And Coveney continued: “Our investment in international development and in the collective response to humanitarian disasters is an important statement of who we are as a people.

“It is also clearly in our interest to contribute to global solutions for global problems. As a small state, as an island, and as an open economy, we are better off when countries work together.

“Ireland does development well and we have a reputation for quality. Just last month, a well-respected think tank, ODI, issued a study which found that Ireland was the most effective donor at reaching those in extreme poverty. What we are doing works and has real impact.

“There have been many reminders in recent years of the interconnectedness of our world. The Ebola crisis, to which Ireland responded in a way which should make people proud, showed the importance of investing in health systems not just at home but abroad.

“We see other European countries struggle to respond to movements of people resulting from conflict and lack of economic opportunity.
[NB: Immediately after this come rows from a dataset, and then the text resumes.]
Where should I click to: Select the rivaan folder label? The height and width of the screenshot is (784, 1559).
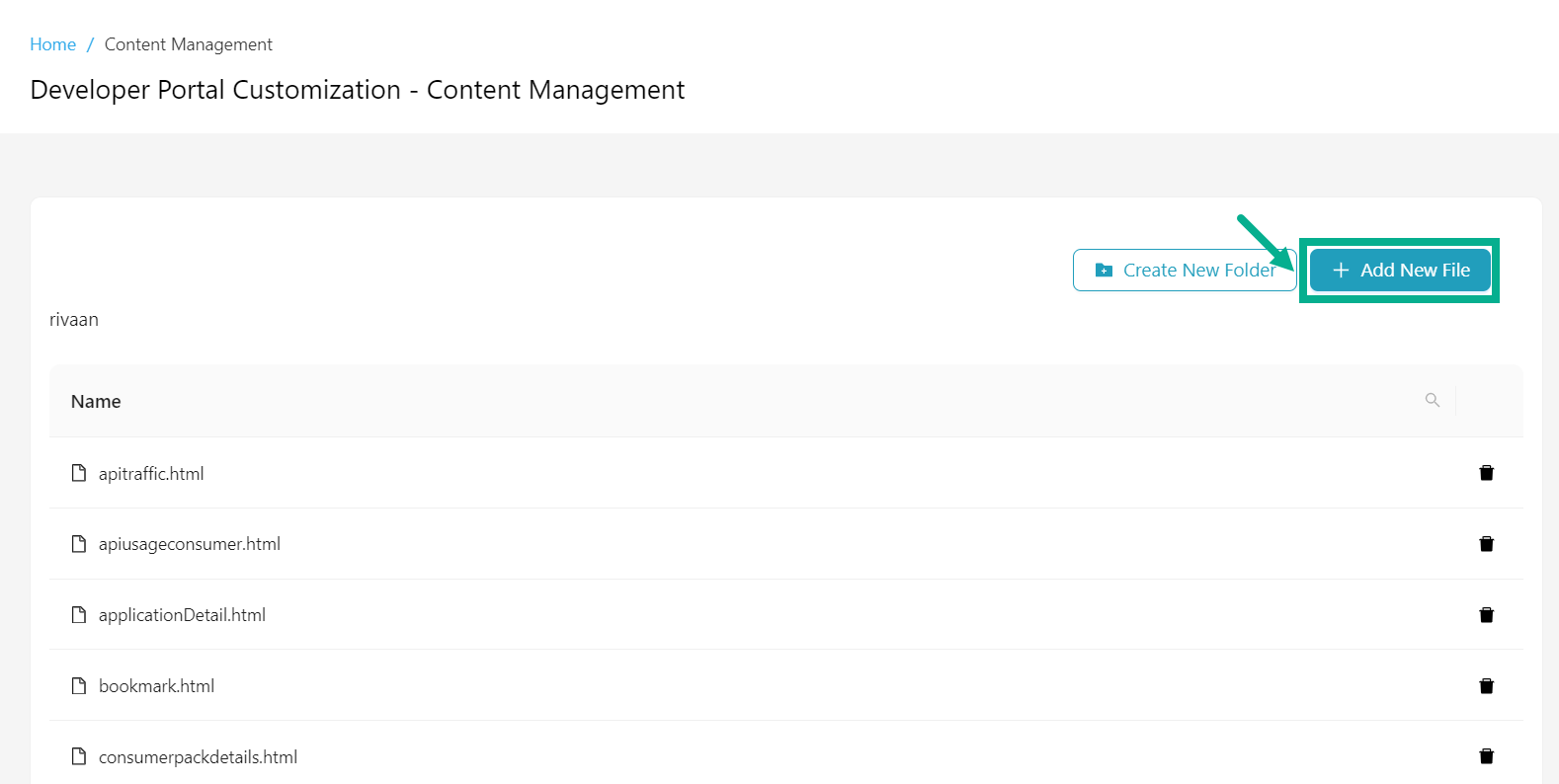tap(74, 319)
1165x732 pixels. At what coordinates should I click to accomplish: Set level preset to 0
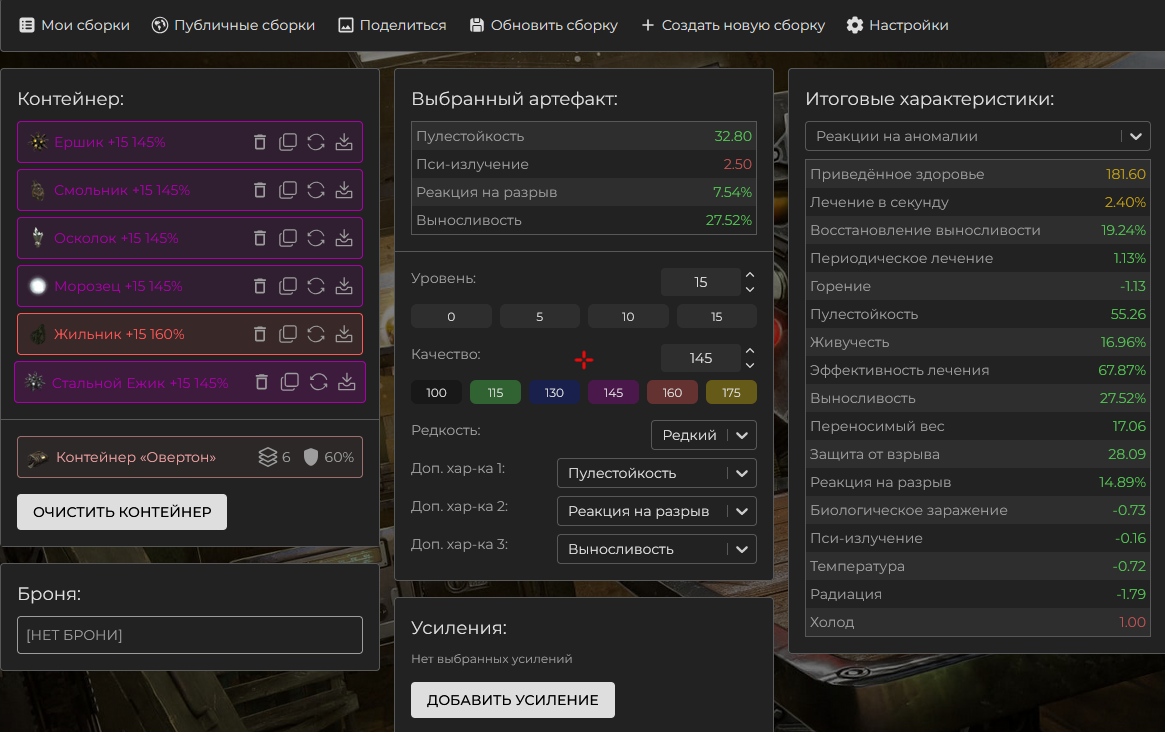(x=451, y=317)
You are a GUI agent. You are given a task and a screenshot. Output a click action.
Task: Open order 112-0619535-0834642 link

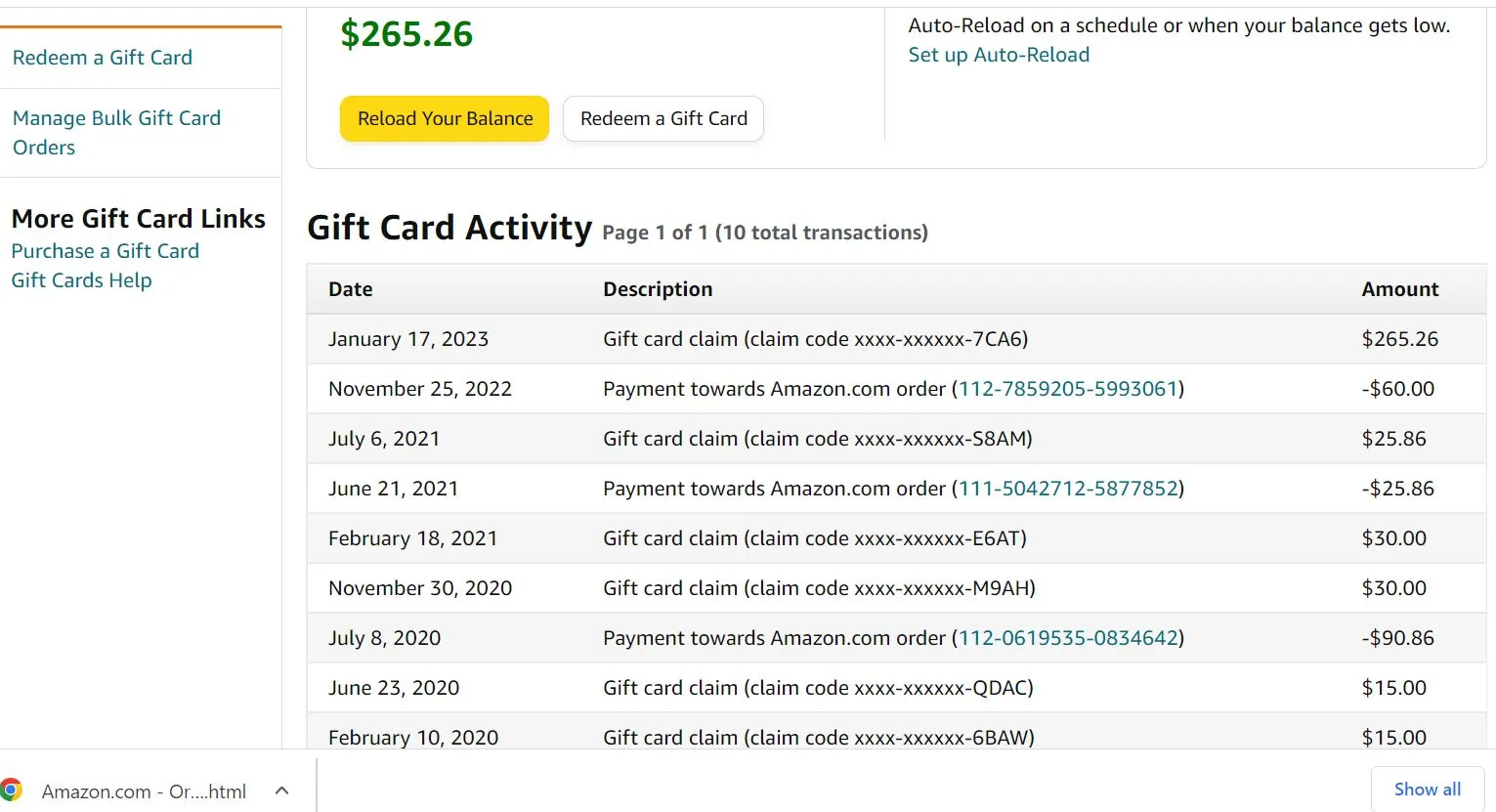[1068, 638]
At the same time, countries objectively much worse off than EU Member States are hosts to millions of refugees.

“The effects of climate change are affecting our neighbouring continents. Ireland, as a global island, has a responsibility to help with the collective response – and it is fundamentally in our interest to do so.
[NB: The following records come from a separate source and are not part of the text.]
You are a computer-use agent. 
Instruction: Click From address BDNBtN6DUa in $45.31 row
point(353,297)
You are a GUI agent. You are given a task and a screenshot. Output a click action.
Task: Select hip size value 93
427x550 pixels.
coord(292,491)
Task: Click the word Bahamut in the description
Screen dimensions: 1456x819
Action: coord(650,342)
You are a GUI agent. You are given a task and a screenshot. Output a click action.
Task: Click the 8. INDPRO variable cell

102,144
“The UN’s 2030 agenda and the EU plan for Africa announced by President (Jean Claude) Juncker last month set out a path for how this response can be shaped. A healthier, safer world in which millions more people can work in dignity close to home is in our interest.

“That is why after last year’s budget I announced that I would bring forward a new policy on international development. Work on that is nearing completion, following the closing of public consultations. This policy, once launched, will guide us in our international development efforts over busy but exciting years ahead for Irish Aid.”
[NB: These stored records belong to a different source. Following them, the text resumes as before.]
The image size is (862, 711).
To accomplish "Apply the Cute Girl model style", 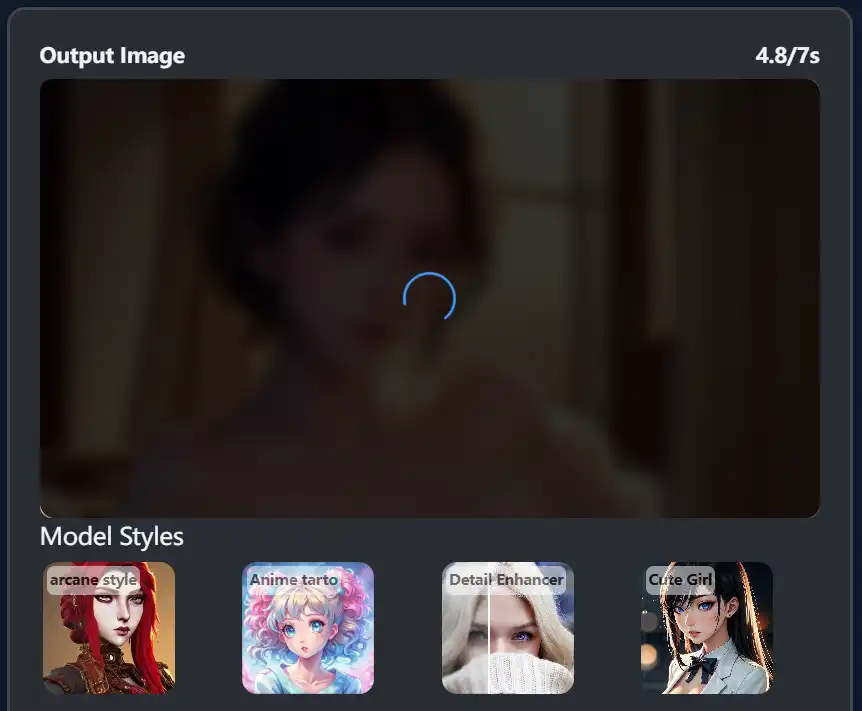I will point(707,628).

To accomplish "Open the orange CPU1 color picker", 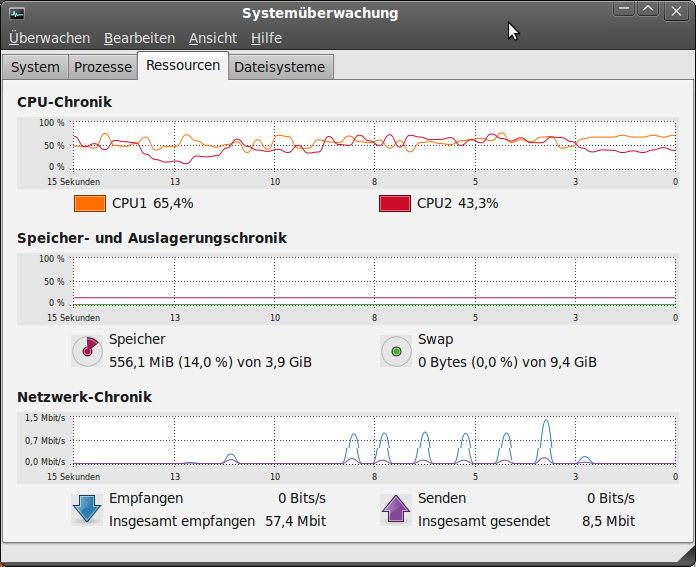I will click(x=90, y=203).
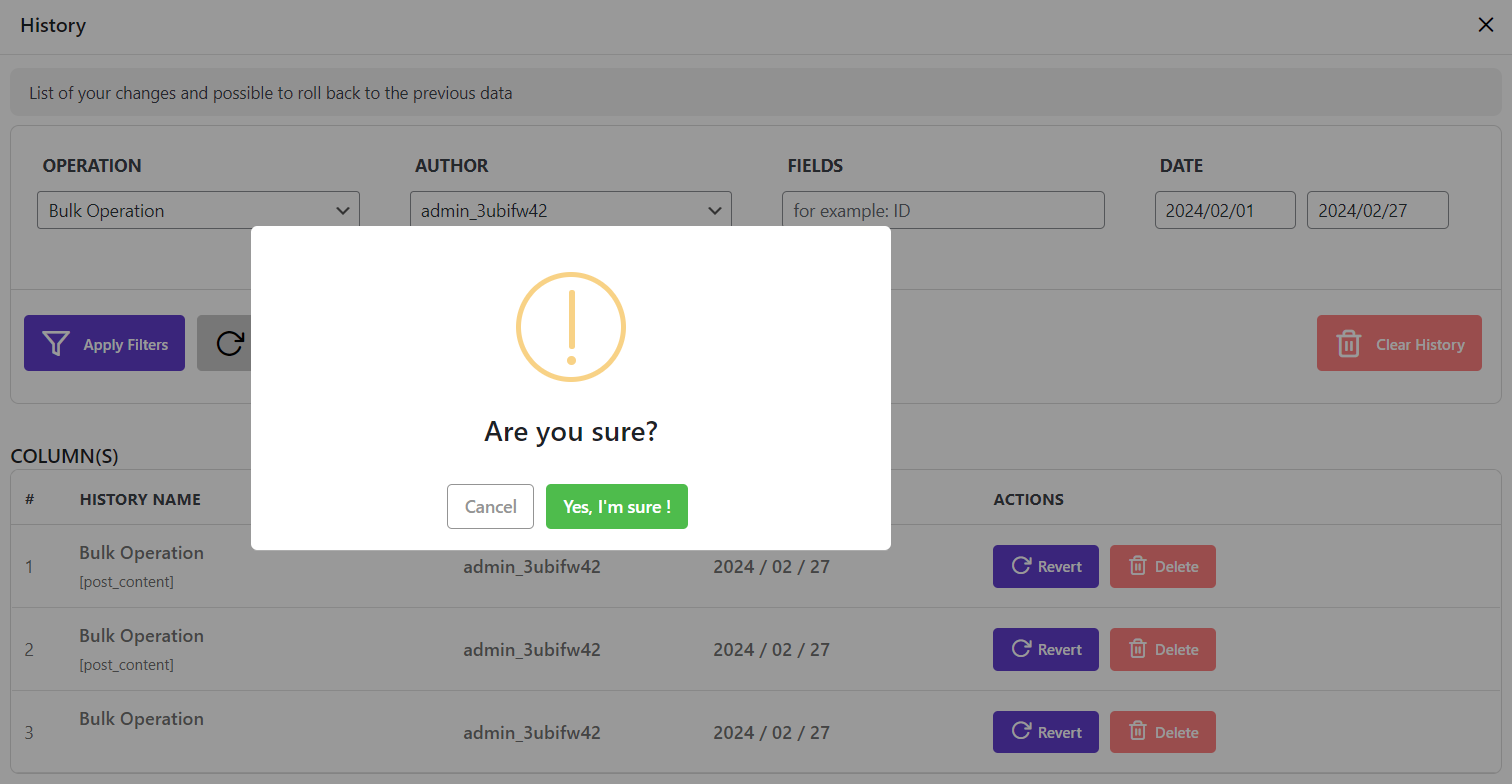1512x784 pixels.
Task: Click the reset filters refresh icon
Action: (230, 344)
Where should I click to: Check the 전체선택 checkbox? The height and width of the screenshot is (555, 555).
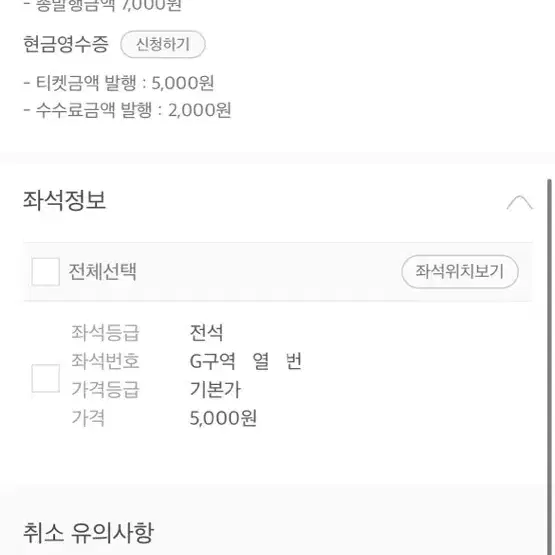46,272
Minister of State for the Diaspora and International Development, Ciarán Cannon, added: “I am delighted that the government has today committed to increasing Ireland’s ODA spend by €109.8 in 2019. This will ensure that Ireland remains on track to achieving our commitments under the 2030 Agenda for Sustainable Development.

“Irish Aid, the Irish government’s overseas development programme, is internationally recognised as one of the most effective aid programmes in the world and in 2017 we provided assistance to people in over 130 countries around the world. The Irish people can be proud of what we have achieved so far but there is more to do.

“Ireland remains committed to leaving no one behind and in particular to reaching those furthest behind first. Our new international development policy will be crucial in guiding our work in 2019 and beyond.”